Build a Real-time Flight Tracker with NextJS, TailwindCSS, and React-map-gl: A Step-by-Step Tutorial(Part 1)

Are you ready to explore the skies and track real-time flights like a pro? In this tutorial, we’ll build a flight tracker using NextJS, TailwindCSS, and react-map-gl, and learn how to work efficiently with APIs and render items on a map. So buckle up and let’s take off! If you’re like me, then you likely can’t help but look up to the sky each time an airplane is flying above. Technically, you could just use an existing app such as Flightradar24, but what where’s the fun in that?

What we are building

In this tutorial, we will use NextJS, TailwindCSS, and react-map-gl for our flight tracker, which I’ll call NovemberRomeo. We will also learn how to efficiently work with APIs, and how to render items on a map. We’ll be using the OpenSky Network API for this. We will also implement some basic animations using framer-motion in an a simple pre-loader component.

NextJS is my go to for projects such as this, because of its lightweight nature and powerful features. It is a powerful React framework that offers features such as server-side rendering and automatic code splitting out of the box. TailwindCSS is a popular CSS framework that provides a utility-first approach to styling, making it easier to create responsive designs quickly. react-map-gl is a React component for Mapbox GL JS, a powerful mapping platform that provides features such as real-time data visualization, geocoding, and routing. These are the steps to get up and running with TailwindCSS.

Step 1: Set up a NextJS project

To get started, we will create a new NextJS project. Next.js is a popular open-source React framework used for building server-side rendered (SSR) and statically generated web applications. Open up your terminal and enter the following command

npx create-next-app realtime-flight-tracker

This should now create a new NextJS project in a folder called realtime-flight-tracker. Next, navigate into the project directory by entering the following command:

cd realtime-flight-tracker

Step 2: Install TailwindCSS by running the commands below. You also need to install postcss and autoprefixer. Postcss is a required tool to process the CSS files and apply any necessary transformations, such as applying future CSS syntax or removing unused CSS rules. Autoprefixer, which is a plugin for postcss, is used to automatically add vendor prefixes to CSS properties, based on the latest data on browser support.
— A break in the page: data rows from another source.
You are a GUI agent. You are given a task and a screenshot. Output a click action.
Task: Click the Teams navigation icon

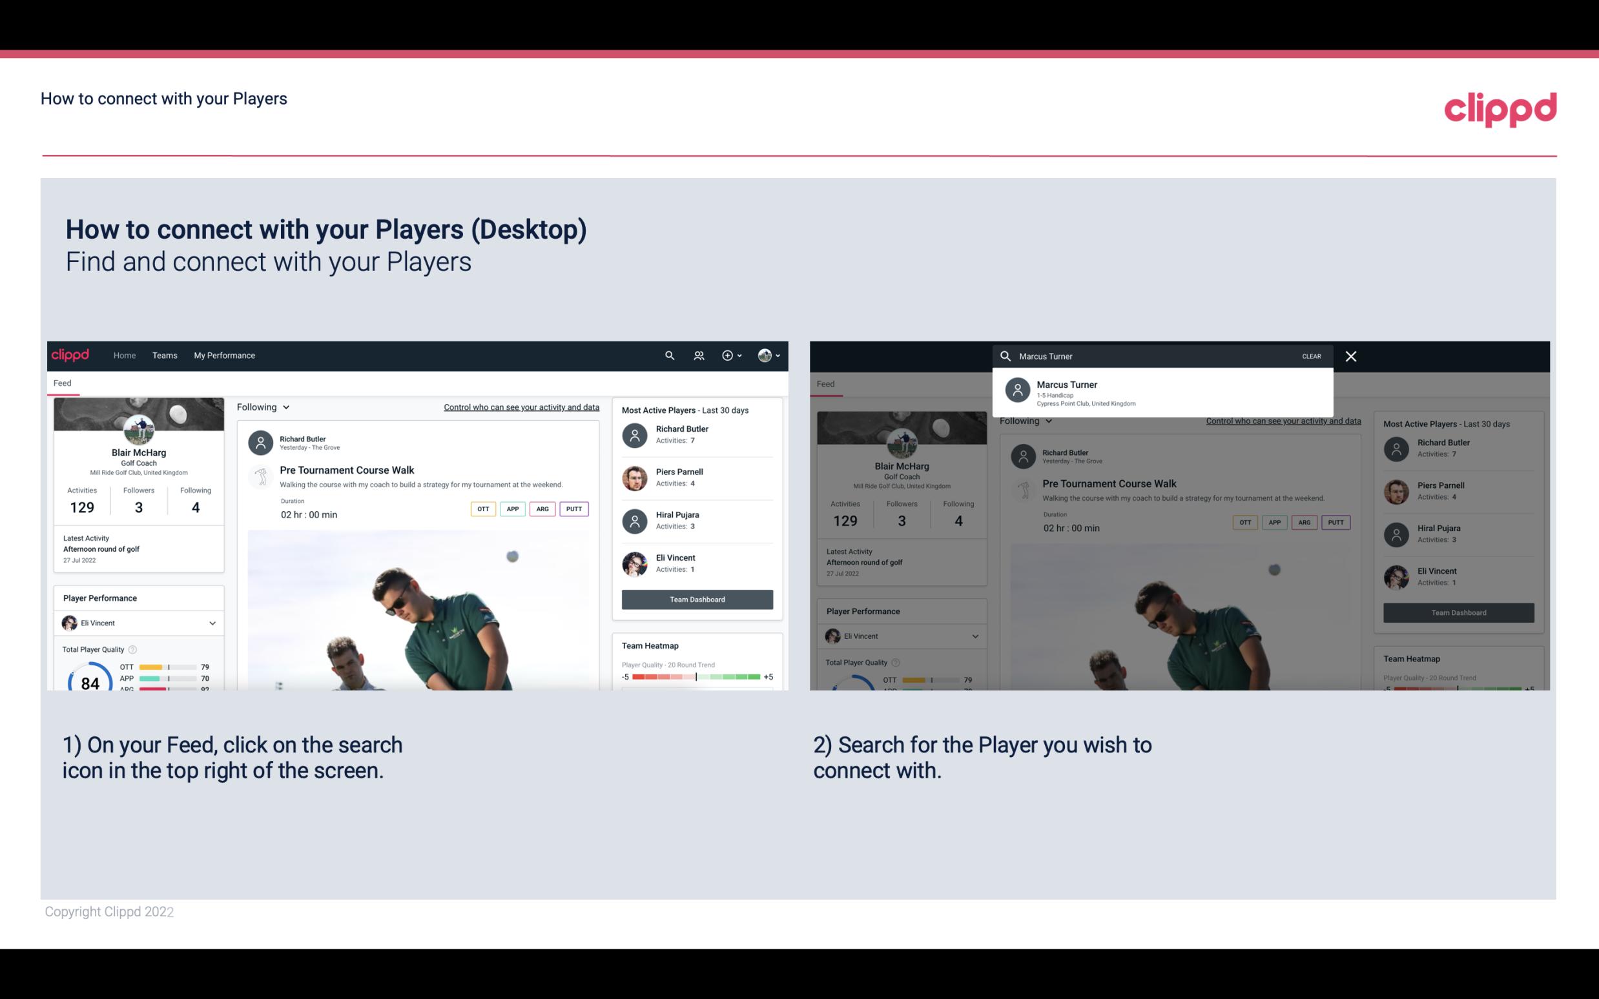(x=165, y=354)
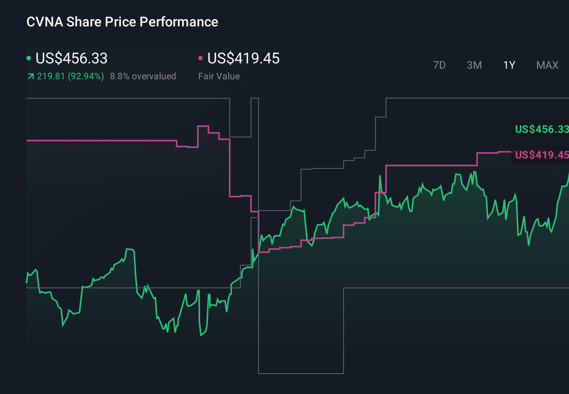The height and width of the screenshot is (394, 569).
Task: Click the pink fair value legend dot
Action: point(201,57)
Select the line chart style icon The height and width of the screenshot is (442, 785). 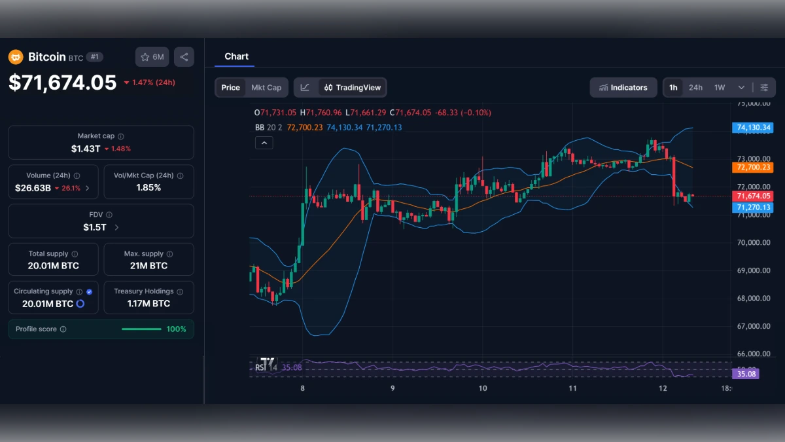pos(305,87)
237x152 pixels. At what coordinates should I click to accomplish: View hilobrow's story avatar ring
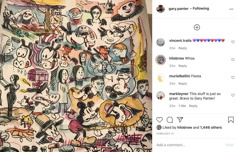[x=160, y=60]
npm install -D tailwindcss postcss autoprefixer
npx tailwindcss init -p

This should now create a tailwind.config.js file. Open the file and replace the content array with the following code:

 content: [
    './pages/**/*.{js,ts,jsx,tsx}',
    './components/**/*.{js,ts,jsx,tsx}',
  ],

This code sets the path to all the template files in your project.

Finally, we can open up our globals.css file, in order to actually enable TailwindCSS in our project. Add the following code at the top:

@tailwind base;
@tailwind components;
@tailwind utilities;

Now run the following command to get our server spinning up:

npm run dev

Et voila! You should now have a NextJS app running. We can now start building out the project. Open the index.js file and delete all the default code apart from the main parent div.

Building the Header component

Our first component, is the Header. To start off, create a components folder at the root of the project.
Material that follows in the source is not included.